Another former close friend, using unprintable language, utters: “There’s no loyalty to the man. Unless you are a billionaire. Or he desperately needs you.”
None of which takes away from a fundamentally new position Andrews has created for himself in the wake of his fall down a set of steps on the Mornington Peninsula in March.
The break may even have helped him politically, with 2020 having overexposed Andrews to a traumatised community.
Andrews – nearly 11 years into his leadership – today finds himself back on top again, in a much stronger position than Scott Morrison and his beleaguered northern counterpart Berejiklian.
Who would have thought in 2020 that 2021 would have worked out this way?

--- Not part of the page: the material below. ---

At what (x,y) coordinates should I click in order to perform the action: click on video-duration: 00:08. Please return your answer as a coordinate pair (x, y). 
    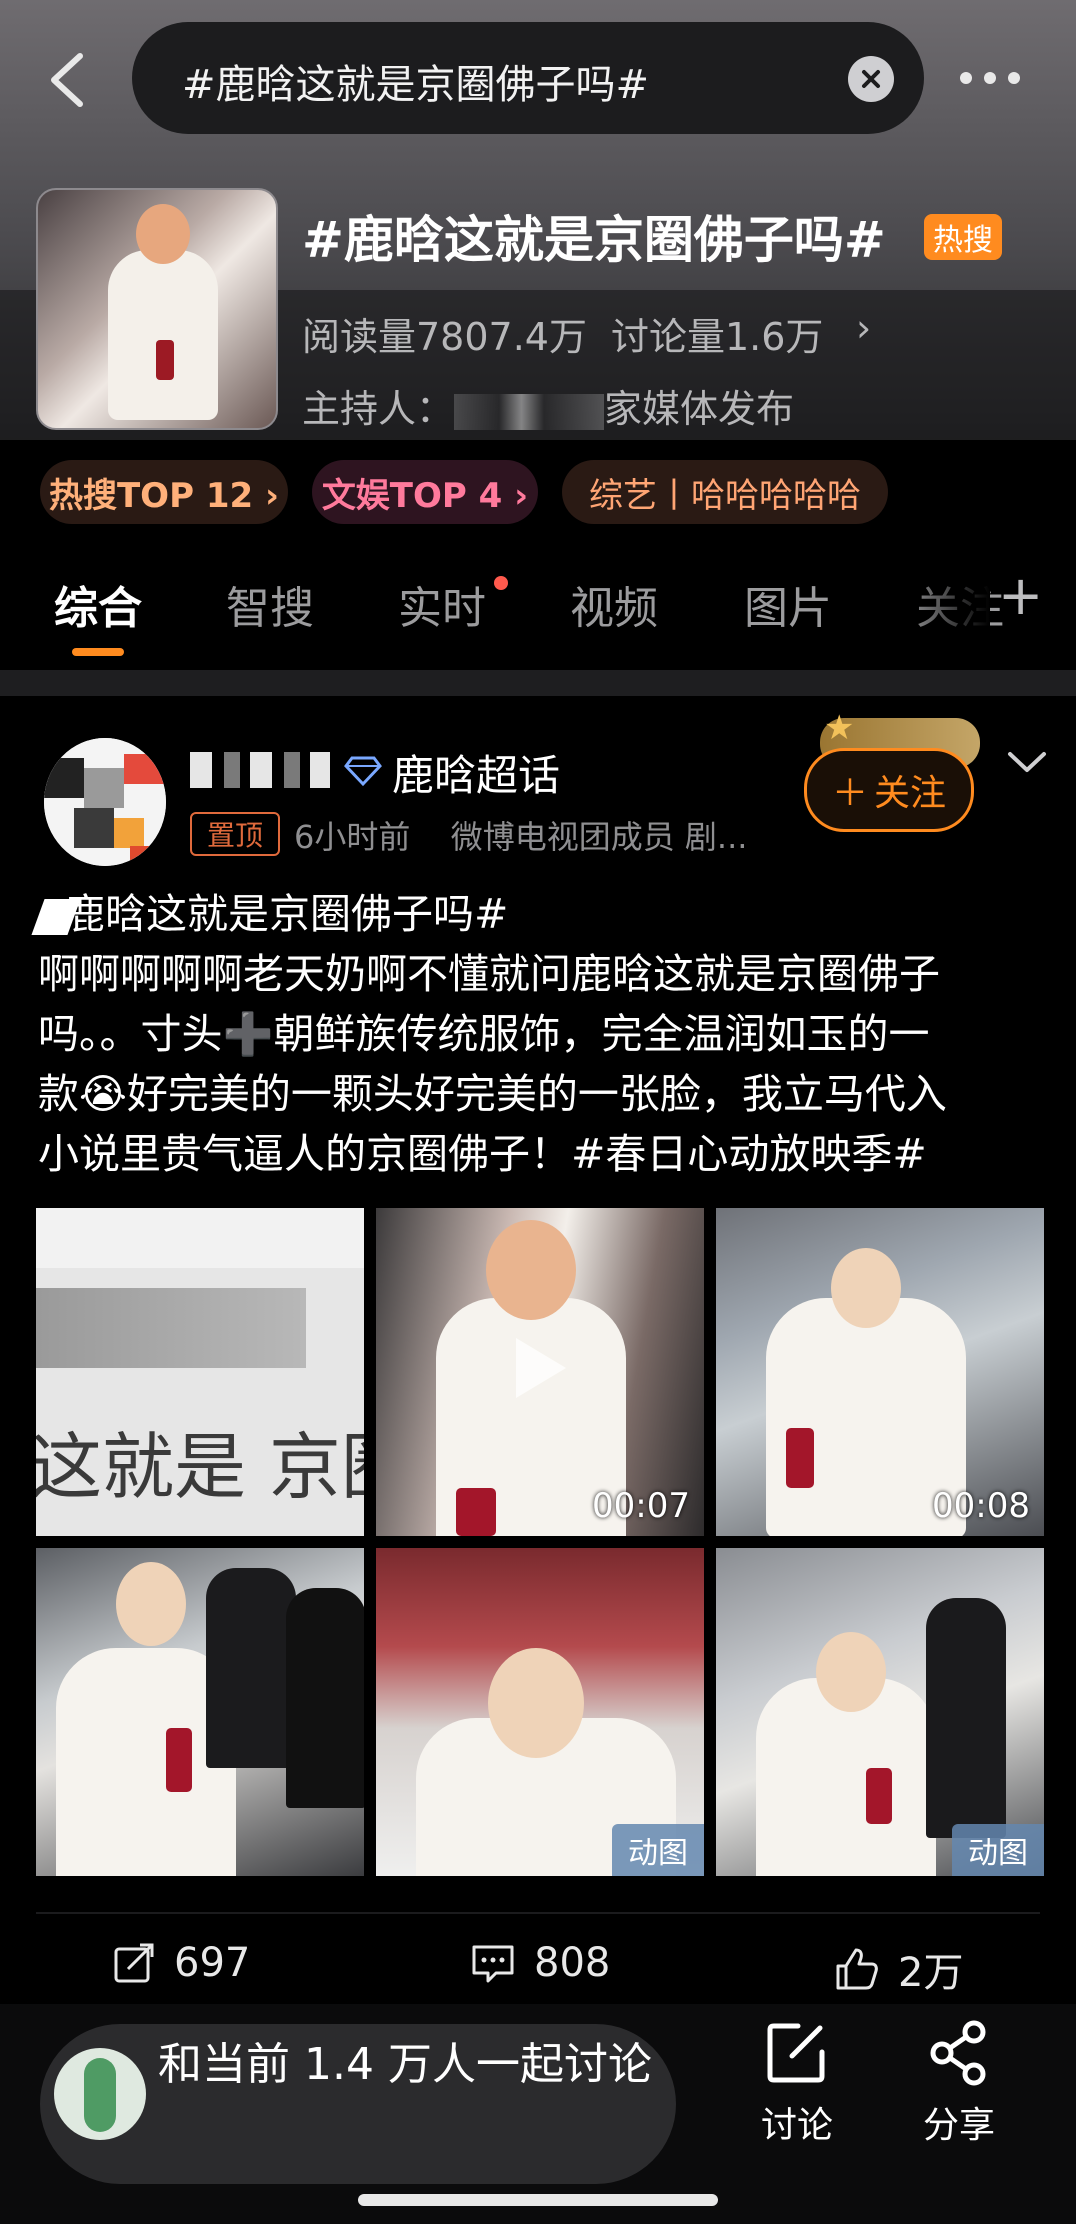
    Looking at the image, I should click on (981, 1506).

Arguably Andrews’ biggest challenge politically is how he soothes a community close to emotional collapse, sparked by six lockdowns that have lasted for nearly 200 days.
Few cities in the world have faced such severe restrictions and there are no signs that lockdown 6.0 will end soon. Indeed, there is every indication that Victoria will continue to go in and out of these closures until a clear majority of people are double vaccinated.
Professor Patrick McGorry, an eminent psychiatrist and strong supporter of the Andrews government’s work on the mental health royal commission, warned of a “shadow pandemic” in which mental-health staff were being overwhelmed and royal commission recommendations needed to be acted upon.
“It’s like the battle of the Somme. We’re losing troops but we’re not replacing them fast enough,” he said.
The mental health of the community, he added, was in danger of crumbling.
“The system is worse than it was before the (Victorian) royal commission. The cavalry are coming but the cavalry are cantering rather than galloping, if I can put it that way,” McGorry said.
Which exposes the fundamental weakness of all governments during the pandemic.
How to deal with an increasingly traumatised electorate in the country’s two biggest cities, where millions of people have been locked down, in many ways against their wishes.
In Andrews’ case, he won’t be taking a backward step, raising the spectre on Friday of locking out unvaccinated people from everyday activities such as major events when the country pushes towards reopening, probably next year.
Andrews was typically blunt.
“Some people will be all up in arms from a civil liberties point of view (but) that’s not the issue here,” he said. “The issue here is keeping people safe.”
In times of fear, Andrews knows that the perception of safety – and who best to deliver it – will be everything.